WHAT NEEDS TO BE DONE:
Scan the records below for the word "height" and give only the number of lines that hold it.

MATERIALS PROVIDED:
- Opening Delimiter -

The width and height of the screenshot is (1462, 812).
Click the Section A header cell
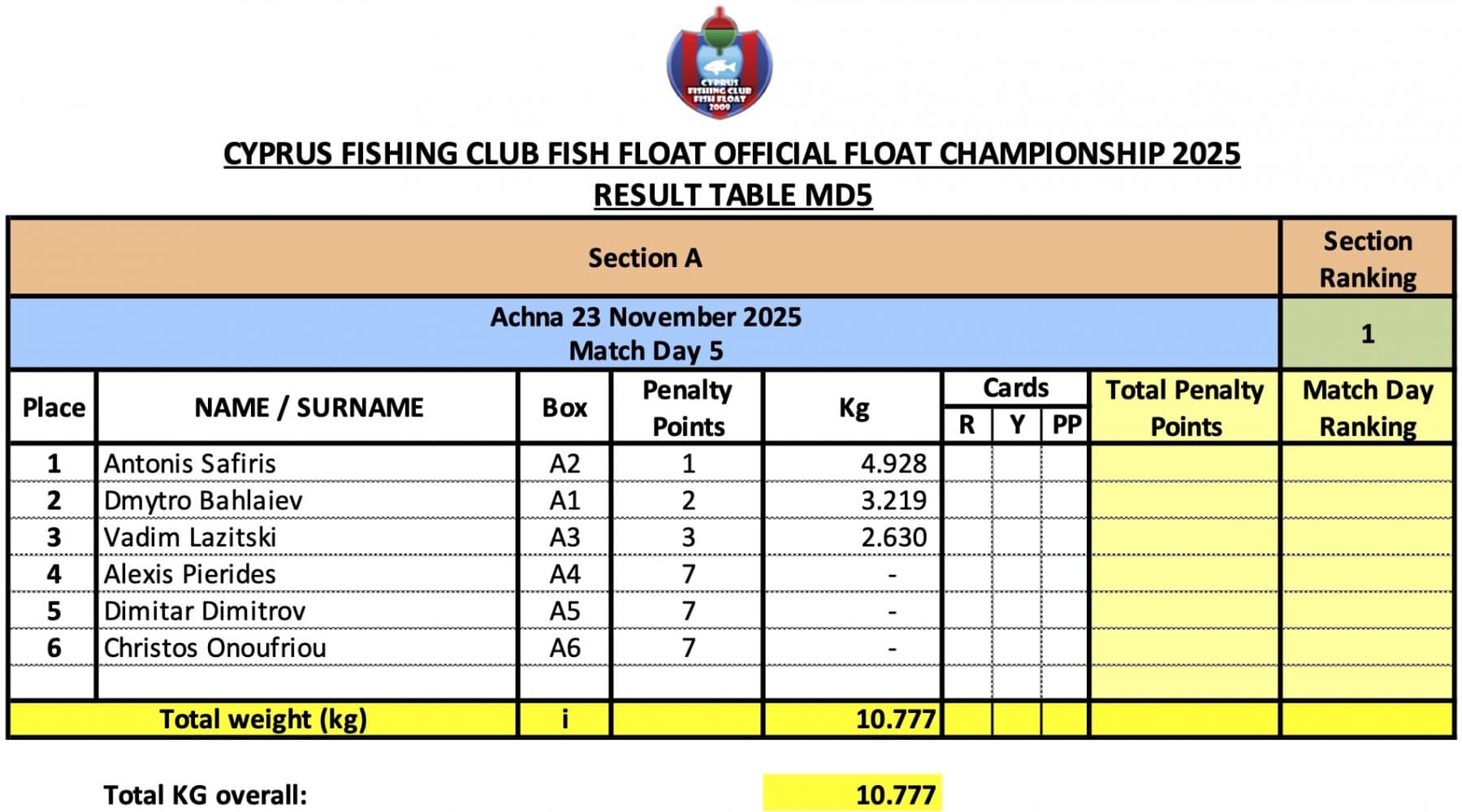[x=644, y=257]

- Closing Delimiter -
- Opening Delimiter -

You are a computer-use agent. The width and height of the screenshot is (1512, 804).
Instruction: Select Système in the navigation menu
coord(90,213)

- Closing Delimiter -

SOLUTION FOR THIS PROBLEM:
2